幻戯シリーズ1・西村寿行「昏き日輪」を読む

1979年に「オール讀物」に連載された作品。

あらすじ

太平洋戦争で戦死した夫の墓参りにブルネイを訪れた静代としげ乃。
しかし、帰国当日荒天のために定期便が離陸不能。
急きょ貿易商を名乗る日本人が仕立てた飛行機に乗るが
その機体は忽然と姿を消した。いったいどこへ消えたのか?

乗客には現地に進出していた日本の商社員や
親善訪問中の映画女優5人も含まれていた。
事件の背後にあったのは経歴詐称の日本人が
女優達を人身御供に反連邦組織のゲリラの基地に差し出したこと。

母。

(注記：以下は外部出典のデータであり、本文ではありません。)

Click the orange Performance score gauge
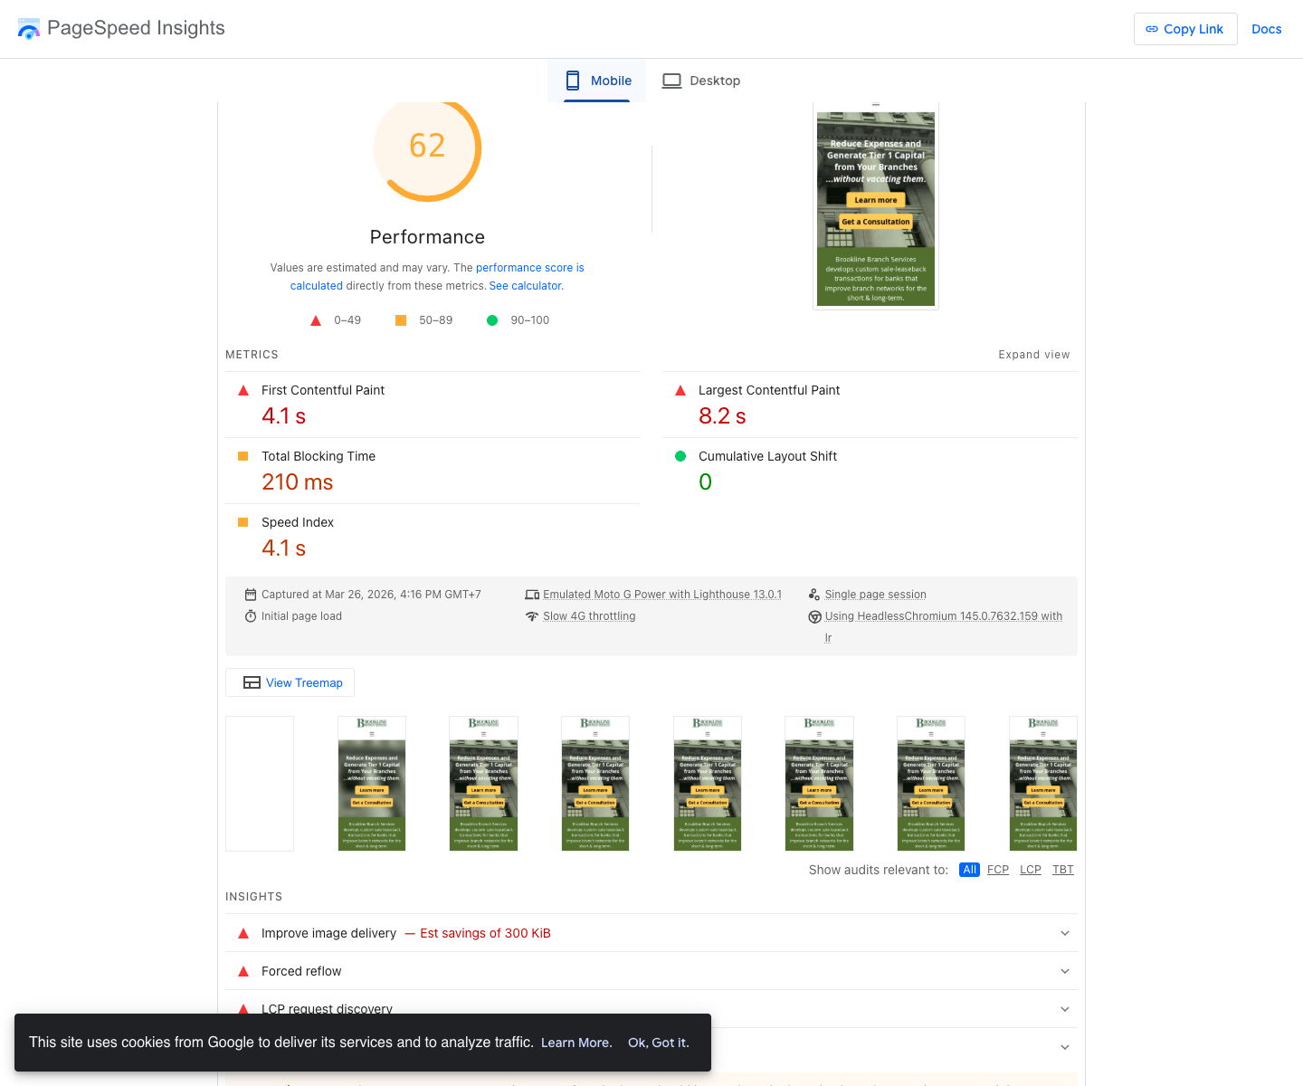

静代の身を案じるやくざな男・雷四郎、
同じくしげ乃の息子で刑事・白川は捜索隊に
参加したいと対策本部に詰めかけるが断られる。
普段は対立する関係の2人だが、自費でブルネイにわたることを決意。
そこに現地商社員の婚約者の医師・剣持も参加。
かくして個性豊かな3人の命を懸けた旅立ちが始まったのだった――という話。


感想

主人公の一人、宮田雷四郎は「幻戯」シリーズでも登場。
一匹狼の破天荒やくざで、単純な性格だが憎めない。
相も変わらずバイオレンスな展開だが、液化天然資源を巡る利権争いとか
現地の自然や風土、地理的条件などを丹念に描いていて面白い。
3人に味方する松野ヤエも印象深い。
大人の大冒険小説ともいえる作品。
なんてんだろ、こういう作品書いてもいいんやねえという感じ。
なんでも突き抜けてないと生き残っていけませんわな。
どの作品読んでも刺激になる、温故知新を感じる作品。